Data entries:
━━━━━━━━━━━━━━━━━━━━

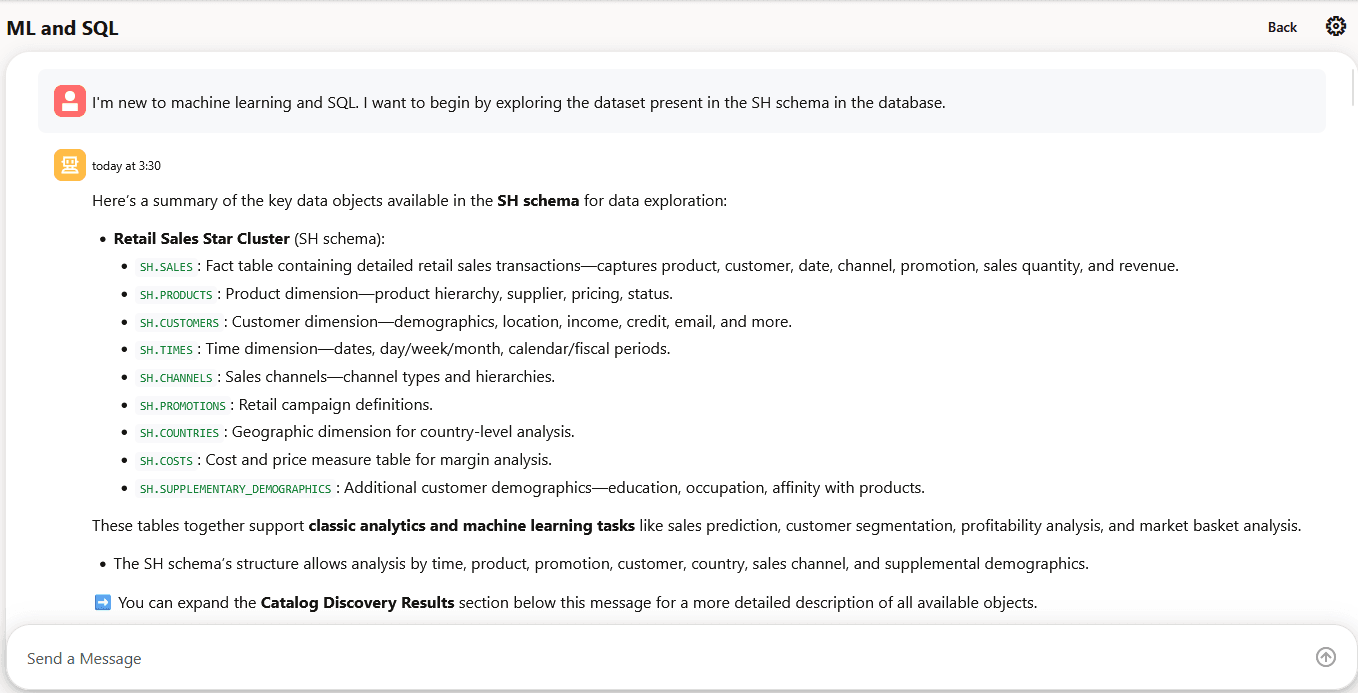Select the SH.PROMOTIONS table tag
Image resolution: width=1358 pixels, height=693 pixels.
(x=182, y=406)
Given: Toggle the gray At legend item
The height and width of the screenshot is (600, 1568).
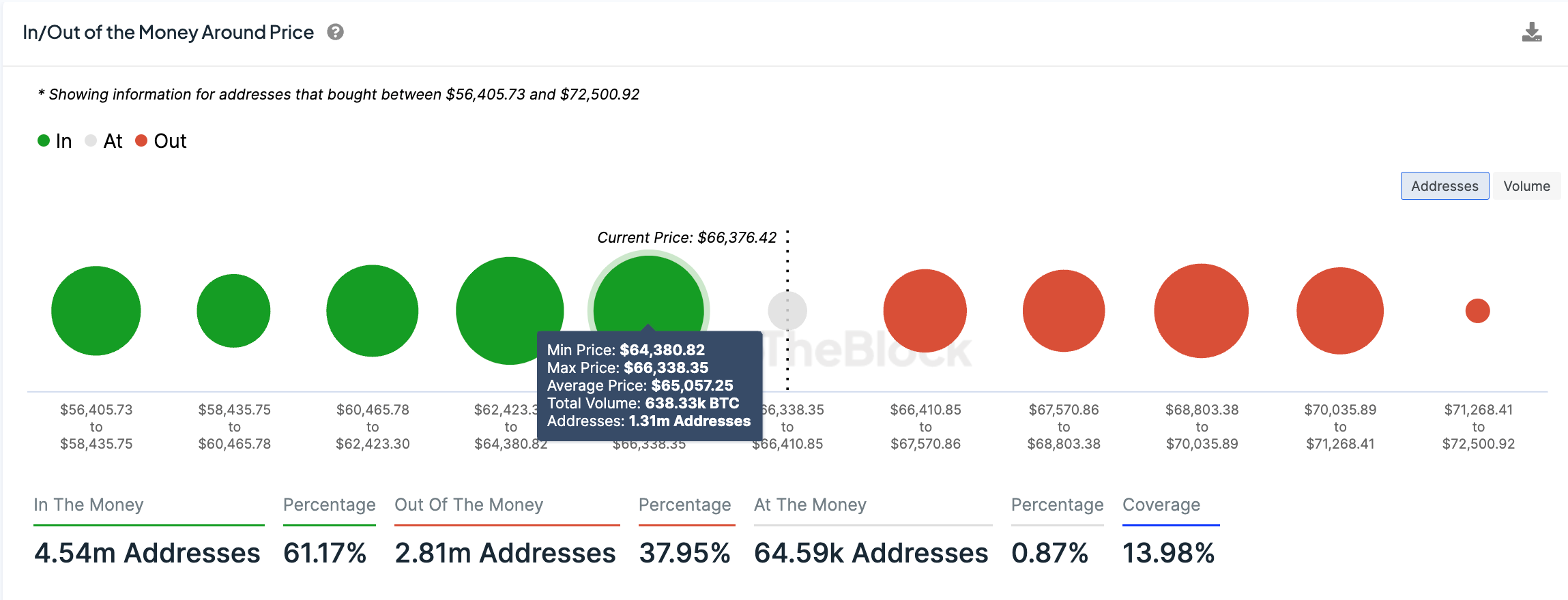Looking at the screenshot, I should tap(104, 141).
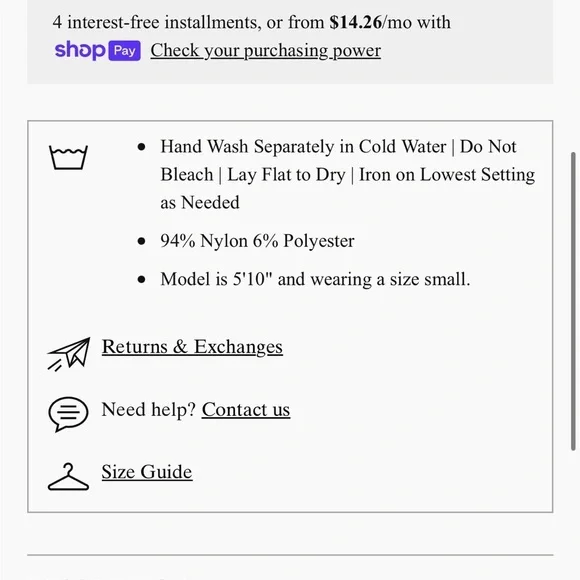Click the 94% Nylon 6% Polyester line
Screen dimensions: 580x580
tap(257, 241)
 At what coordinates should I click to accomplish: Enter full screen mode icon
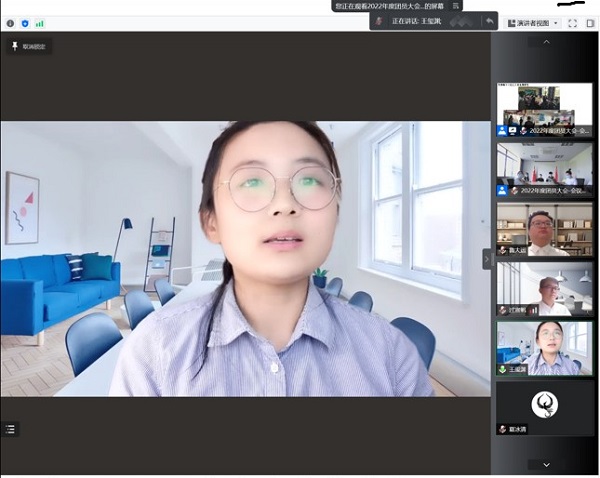pos(573,22)
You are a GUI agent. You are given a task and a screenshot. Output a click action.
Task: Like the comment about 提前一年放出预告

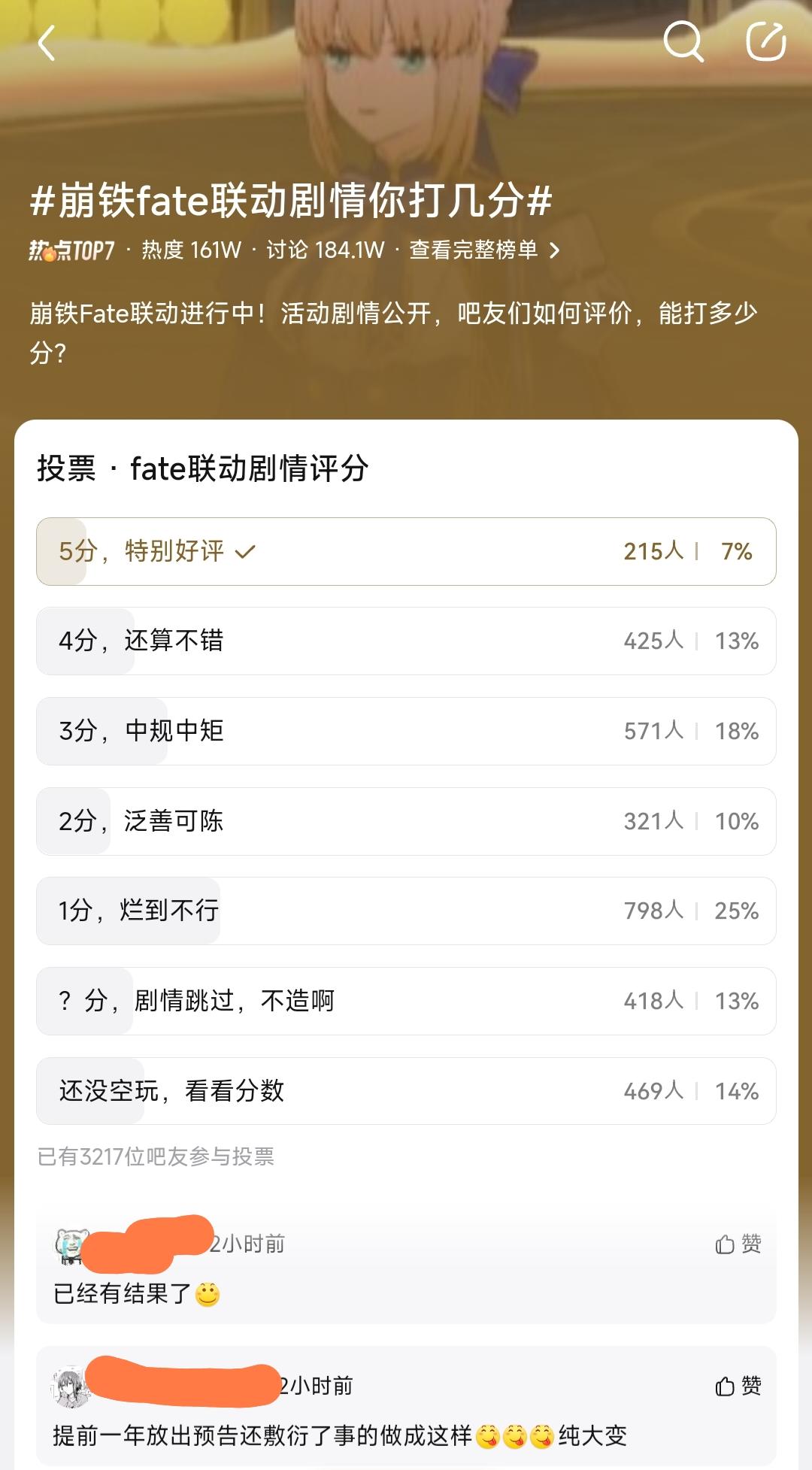click(x=738, y=1386)
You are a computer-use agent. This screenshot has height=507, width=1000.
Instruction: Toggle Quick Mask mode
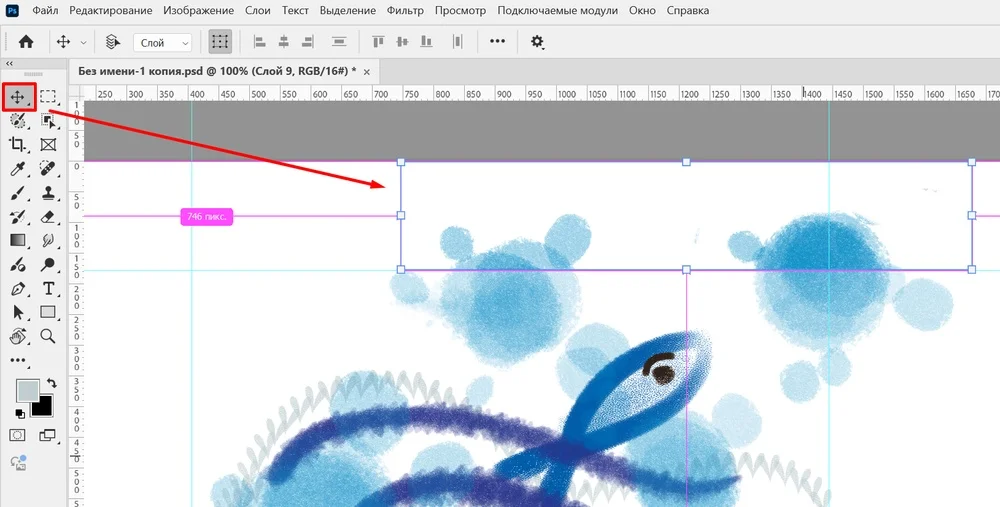18,435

━━━━━━━━━━━━━━━━━━━━

#### Problem
Leaving out the pictures, return exactly the lines from the one that contains "You are a GUI" through the last line of the records above, inclusive.

#### Solved problem
You are a GUI agent. You are given a task and a screenshot. Output a click action.
Task: Like the comment about 提前一年放出预告

click(x=738, y=1386)
You are a computer-use agent. This screenshot has height=507, width=1000.
Instruction: Toggle Quick Mask mode
18,435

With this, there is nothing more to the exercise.